- _Prompt_
Exclude the pictures, then quote exactly the lines from the one holding "Given: Click the" through the last line of the records.

Records excerpted from a collection:
◆ ◆ ◆ ◆ ◆ ◆ ◆
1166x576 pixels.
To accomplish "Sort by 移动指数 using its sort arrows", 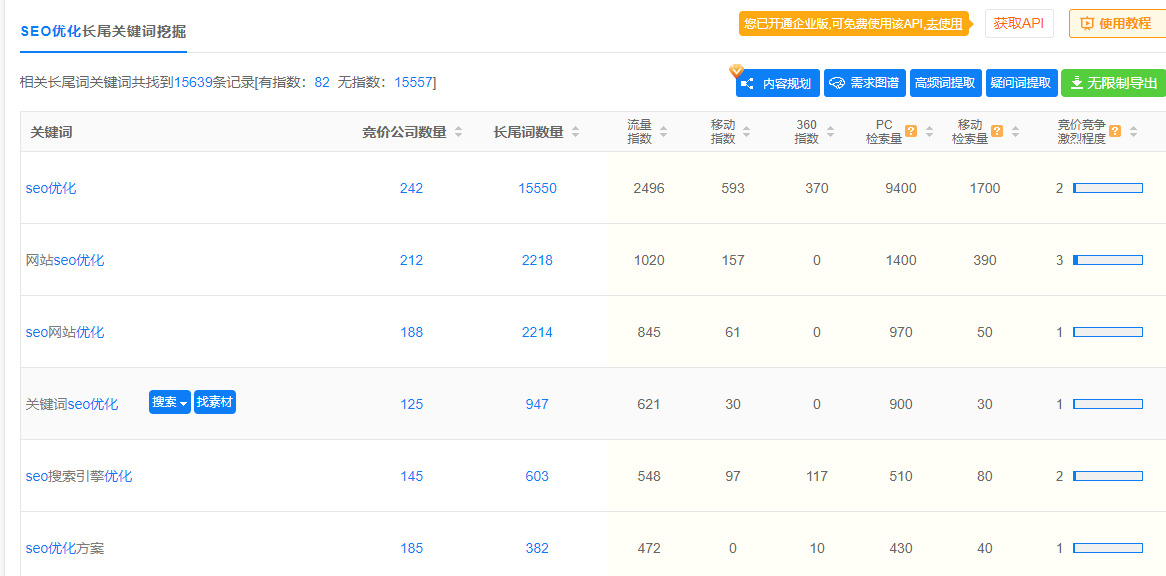I will click(x=747, y=132).
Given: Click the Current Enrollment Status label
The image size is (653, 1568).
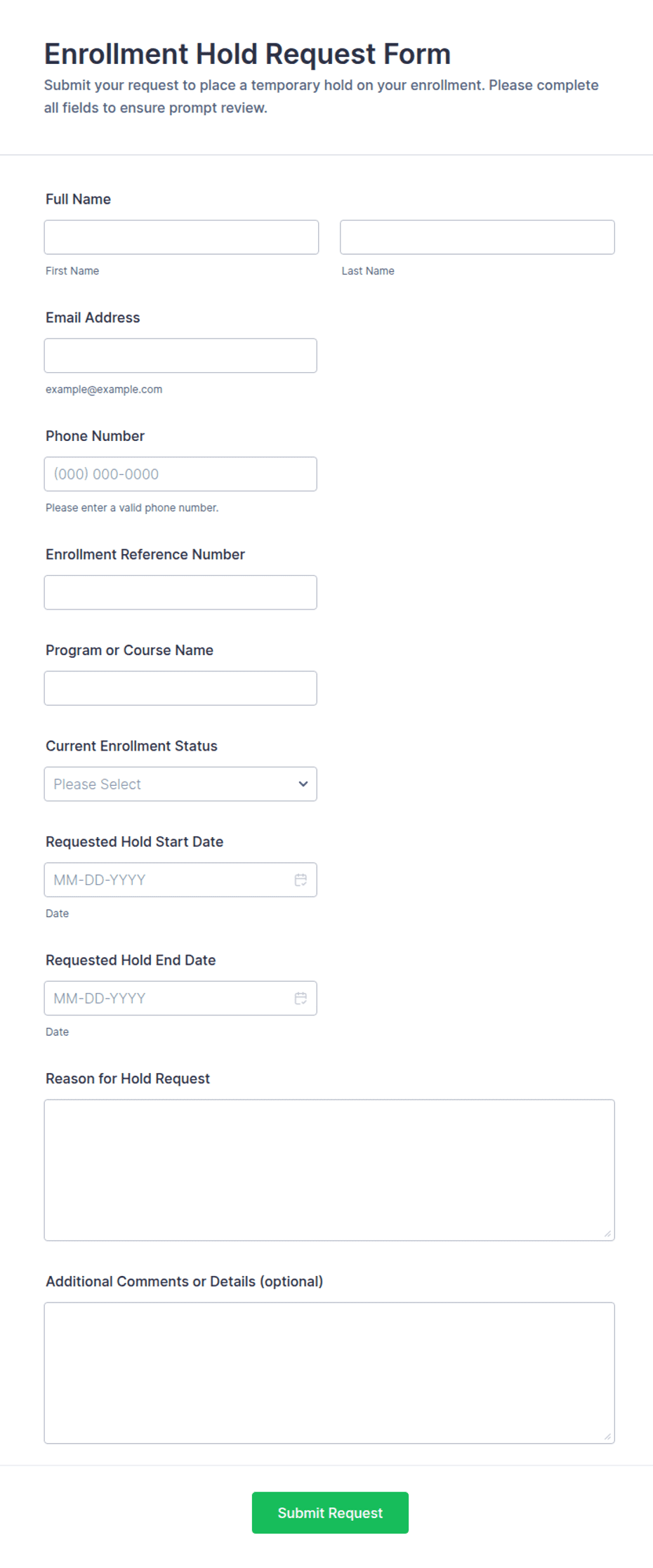Looking at the screenshot, I should 131,746.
◆ ◆ ◆ ◆ ◆ ◆ ◆
- _Task result_
Given: Click the Current Enrollment Status label
The image size is (653, 1568).
Looking at the screenshot, I should 131,746.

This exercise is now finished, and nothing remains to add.